-- DATA TO EXAMINE follows --

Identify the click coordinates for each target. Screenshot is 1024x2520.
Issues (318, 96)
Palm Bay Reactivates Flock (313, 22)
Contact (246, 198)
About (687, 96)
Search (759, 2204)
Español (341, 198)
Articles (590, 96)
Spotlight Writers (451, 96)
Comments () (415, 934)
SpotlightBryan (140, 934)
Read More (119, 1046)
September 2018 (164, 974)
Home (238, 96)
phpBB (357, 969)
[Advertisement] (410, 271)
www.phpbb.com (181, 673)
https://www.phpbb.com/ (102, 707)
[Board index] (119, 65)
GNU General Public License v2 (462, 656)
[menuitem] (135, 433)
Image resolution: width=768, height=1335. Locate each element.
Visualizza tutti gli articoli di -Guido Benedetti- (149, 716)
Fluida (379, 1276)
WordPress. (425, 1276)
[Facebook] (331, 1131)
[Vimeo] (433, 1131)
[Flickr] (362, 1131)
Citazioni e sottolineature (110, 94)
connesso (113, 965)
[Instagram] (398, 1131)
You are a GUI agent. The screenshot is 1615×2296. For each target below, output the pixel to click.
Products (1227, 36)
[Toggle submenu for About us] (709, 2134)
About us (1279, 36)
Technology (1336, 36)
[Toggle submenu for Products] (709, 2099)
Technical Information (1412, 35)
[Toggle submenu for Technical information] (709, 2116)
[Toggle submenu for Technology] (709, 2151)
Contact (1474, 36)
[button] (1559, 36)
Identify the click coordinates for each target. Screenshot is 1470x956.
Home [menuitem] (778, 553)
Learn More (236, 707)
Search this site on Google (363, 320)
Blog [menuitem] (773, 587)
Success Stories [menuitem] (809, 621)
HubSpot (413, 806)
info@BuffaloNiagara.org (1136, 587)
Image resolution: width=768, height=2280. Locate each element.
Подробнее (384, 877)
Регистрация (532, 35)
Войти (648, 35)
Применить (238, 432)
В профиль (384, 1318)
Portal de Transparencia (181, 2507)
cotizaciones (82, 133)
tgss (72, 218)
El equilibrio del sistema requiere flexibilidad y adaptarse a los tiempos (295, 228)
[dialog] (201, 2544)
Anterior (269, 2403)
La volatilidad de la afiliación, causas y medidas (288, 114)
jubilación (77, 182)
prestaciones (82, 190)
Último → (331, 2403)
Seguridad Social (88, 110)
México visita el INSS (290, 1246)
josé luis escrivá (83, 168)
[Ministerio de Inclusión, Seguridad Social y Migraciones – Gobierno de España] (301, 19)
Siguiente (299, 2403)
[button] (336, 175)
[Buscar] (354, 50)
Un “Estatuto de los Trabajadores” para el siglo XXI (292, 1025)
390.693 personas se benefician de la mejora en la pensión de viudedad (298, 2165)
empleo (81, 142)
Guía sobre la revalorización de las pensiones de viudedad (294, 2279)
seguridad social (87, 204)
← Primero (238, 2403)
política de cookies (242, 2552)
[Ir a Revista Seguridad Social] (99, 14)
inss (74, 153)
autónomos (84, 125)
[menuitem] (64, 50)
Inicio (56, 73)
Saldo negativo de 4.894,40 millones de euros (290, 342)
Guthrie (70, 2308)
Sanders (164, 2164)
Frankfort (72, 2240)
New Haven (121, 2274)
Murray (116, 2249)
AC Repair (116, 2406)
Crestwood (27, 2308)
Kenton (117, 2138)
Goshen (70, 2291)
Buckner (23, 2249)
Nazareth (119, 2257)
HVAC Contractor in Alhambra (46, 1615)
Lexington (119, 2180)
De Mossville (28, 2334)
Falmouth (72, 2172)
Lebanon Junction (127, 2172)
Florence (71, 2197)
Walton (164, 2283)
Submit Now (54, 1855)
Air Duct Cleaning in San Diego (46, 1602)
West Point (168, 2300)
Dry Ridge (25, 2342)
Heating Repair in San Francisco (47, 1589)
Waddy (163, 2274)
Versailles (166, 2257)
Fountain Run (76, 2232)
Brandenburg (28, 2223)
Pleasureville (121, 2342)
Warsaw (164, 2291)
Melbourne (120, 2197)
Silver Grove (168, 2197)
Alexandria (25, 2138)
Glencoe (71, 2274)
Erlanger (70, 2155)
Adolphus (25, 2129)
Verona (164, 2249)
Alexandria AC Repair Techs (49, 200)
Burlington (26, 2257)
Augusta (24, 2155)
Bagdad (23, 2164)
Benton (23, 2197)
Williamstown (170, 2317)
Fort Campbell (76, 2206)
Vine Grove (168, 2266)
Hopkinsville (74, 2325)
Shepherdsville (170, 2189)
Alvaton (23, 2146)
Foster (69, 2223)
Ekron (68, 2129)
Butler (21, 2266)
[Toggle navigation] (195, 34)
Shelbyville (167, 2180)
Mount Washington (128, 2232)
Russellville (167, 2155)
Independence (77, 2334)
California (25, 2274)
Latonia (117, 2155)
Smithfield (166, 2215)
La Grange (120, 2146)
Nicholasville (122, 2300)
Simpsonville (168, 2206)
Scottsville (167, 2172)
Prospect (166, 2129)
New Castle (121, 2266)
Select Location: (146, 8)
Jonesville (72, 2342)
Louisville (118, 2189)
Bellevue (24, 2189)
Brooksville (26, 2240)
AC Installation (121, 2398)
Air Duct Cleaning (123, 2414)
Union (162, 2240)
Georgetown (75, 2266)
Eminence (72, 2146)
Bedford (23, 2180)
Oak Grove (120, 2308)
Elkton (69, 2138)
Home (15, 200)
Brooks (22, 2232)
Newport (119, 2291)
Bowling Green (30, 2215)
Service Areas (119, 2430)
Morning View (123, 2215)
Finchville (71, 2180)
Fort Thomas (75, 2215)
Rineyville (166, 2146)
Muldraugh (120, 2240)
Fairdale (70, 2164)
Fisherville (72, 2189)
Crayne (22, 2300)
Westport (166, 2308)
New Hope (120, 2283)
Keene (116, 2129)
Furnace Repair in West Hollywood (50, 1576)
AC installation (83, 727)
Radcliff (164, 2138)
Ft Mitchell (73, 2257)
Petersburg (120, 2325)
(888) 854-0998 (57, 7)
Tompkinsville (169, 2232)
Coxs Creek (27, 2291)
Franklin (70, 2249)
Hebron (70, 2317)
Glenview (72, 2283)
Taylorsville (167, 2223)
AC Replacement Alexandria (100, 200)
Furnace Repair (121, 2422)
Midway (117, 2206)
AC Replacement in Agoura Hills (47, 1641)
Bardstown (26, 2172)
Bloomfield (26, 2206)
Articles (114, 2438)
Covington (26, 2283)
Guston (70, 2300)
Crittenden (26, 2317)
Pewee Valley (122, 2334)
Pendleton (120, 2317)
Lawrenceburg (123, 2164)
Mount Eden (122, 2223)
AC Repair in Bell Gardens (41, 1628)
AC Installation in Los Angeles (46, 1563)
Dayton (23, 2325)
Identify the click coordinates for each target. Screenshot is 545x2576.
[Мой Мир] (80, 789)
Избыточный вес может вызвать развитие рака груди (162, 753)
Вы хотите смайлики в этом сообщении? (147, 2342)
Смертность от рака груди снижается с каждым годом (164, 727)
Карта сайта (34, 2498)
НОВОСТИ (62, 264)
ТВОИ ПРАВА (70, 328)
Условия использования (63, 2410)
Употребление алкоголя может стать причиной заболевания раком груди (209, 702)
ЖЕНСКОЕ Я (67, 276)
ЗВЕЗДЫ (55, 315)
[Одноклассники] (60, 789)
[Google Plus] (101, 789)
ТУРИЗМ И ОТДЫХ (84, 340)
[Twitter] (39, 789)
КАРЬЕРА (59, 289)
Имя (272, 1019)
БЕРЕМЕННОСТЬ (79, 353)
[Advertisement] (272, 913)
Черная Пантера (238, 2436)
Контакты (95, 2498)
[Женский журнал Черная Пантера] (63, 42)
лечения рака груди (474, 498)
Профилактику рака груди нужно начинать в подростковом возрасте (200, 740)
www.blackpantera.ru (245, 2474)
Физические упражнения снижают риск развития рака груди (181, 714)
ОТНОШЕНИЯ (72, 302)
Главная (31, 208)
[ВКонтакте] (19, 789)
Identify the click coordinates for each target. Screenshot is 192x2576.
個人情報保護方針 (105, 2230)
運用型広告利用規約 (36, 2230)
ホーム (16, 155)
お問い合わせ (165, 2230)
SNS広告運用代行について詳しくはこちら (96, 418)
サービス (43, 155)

-- DATA TO EXAMINE concluded --

=== TASK PROMPT ===
Copy range, inclusive: the line holding "Contact (246, 198)" to the line holding "Siguiente (299, 2403)". Reproduce exactly those lines of the records above and no others.

=== WRITTEN REPLY ===
Contact (246, 198)
About (687, 96)
Search (759, 2204)
Español (341, 198)
Articles (590, 96)
Spotlight Writers (451, 96)
Comments () (415, 934)
SpotlightBryan (140, 934)
Read More (119, 1046)
September 2018 (164, 974)
Home (238, 96)
phpBB (357, 969)
[Advertisement] (410, 271)
www.phpbb.com (181, 673)
https://www.phpbb.com/ (102, 707)
[Board index] (119, 65)
GNU General Public License v2 (462, 656)
[menuitem] (135, 433)
Image resolution: width=768, height=1335. Locate each element.
Visualizza tutti gli articoli di -Guido Benedetti- (149, 716)
Fluida (379, 1276)
WordPress. (425, 1276)
[Facebook] (331, 1131)
[Vimeo] (433, 1131)
[Flickr] (362, 1131)
Citazioni e sottolineature (110, 94)
connesso (113, 965)
[Instagram] (398, 1131)
You are a GUI agent. The screenshot is 1615×2296. For each target below, output the pixel to click.
Products (1227, 36)
[Toggle submenu for About us] (709, 2134)
About us (1279, 36)
Technology (1336, 36)
[Toggle submenu for Products] (709, 2099)
Technical Information (1412, 35)
[Toggle submenu for Technical information] (709, 2116)
[Toggle submenu for Technology] (709, 2151)
Contact (1474, 36)
[button] (1559, 36)
Identify the click coordinates for each target. Screenshot is 1470x956.
Home [menuitem] (778, 553)
Learn More (236, 707)
Search this site on Google (363, 320)
Blog [menuitem] (773, 587)
Success Stories [menuitem] (809, 621)
HubSpot (413, 806)
info@BuffaloNiagara.org (1136, 587)
Image resolution: width=768, height=2280. Locate each element.
Подробнее (384, 877)
Регистрация (532, 35)
Войти (648, 35)
Применить (238, 432)
В профиль (384, 1318)
Portal de Transparencia (181, 2507)
cotizaciones (82, 133)
tgss (72, 218)
El equilibrio del sistema requiere flexibilidad y adaptarse a los tiempos (295, 228)
[dialog] (201, 2544)
Anterior (269, 2403)
La volatilidad de la afiliación, causas y medidas (288, 114)
jubilación (77, 182)
prestaciones (82, 190)
Último → (331, 2403)
Seguridad Social (88, 110)
México visita el INSS (290, 1246)
josé luis escrivá (83, 168)
[Ministerio de Inclusión, Seguridad Social y Migraciones – Gobierno de España] (301, 19)
Siguiente (299, 2403)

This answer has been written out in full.